Davos 2026: Special address by Mark Carney, Prime Minister of Canada
Jan 20, 2026
来源链接:
https://www.weforum.org/stories/2026/01/davos-2026-special-address-by-mark-carney-prime-minister-of-canada/
Thank you very much, Larry. I'm going to start in French, and then I'll switch back to English.
[The following is translated from French]
Thank you, Larry. It is both a pleasure, and a duty, to be with you tonight in this pivotal moment that Canada and the world going through.
Today I will talk about a rupture in the world order, the end of a pleasant fiction and the beginning of a harsh reality, where geopolitics, where the large, main power, geopolitics, is submitted to no limits, no constraints.
On the other hand, I would like to tell you that the other countries, especially intermediate powers like Canada, are not powerless.

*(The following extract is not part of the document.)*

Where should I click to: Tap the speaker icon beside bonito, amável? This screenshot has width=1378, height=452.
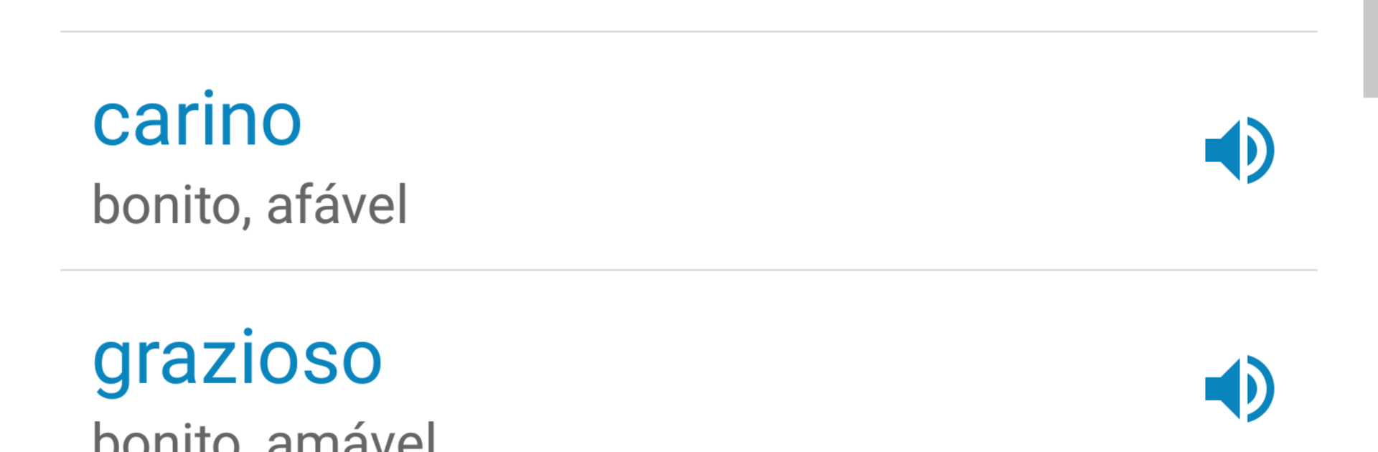point(1239,389)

They have the capacity to build a new order that encompasses our values, such as respect for human rights, sustainable development, solidarity, sovereignty and territorial integrity of the various states.
The power of the less power starts with honesty.
[Carney returns to speaking in English]
It seems that every day we're reminded that we live in an era of great power rivalry, that the rules based order is fading, that the strong can do what they can, and the weak must suffer what they must.
And this aphorism of Thucydides is presented as inevitable, as the natural logic of international relations reasserting itself.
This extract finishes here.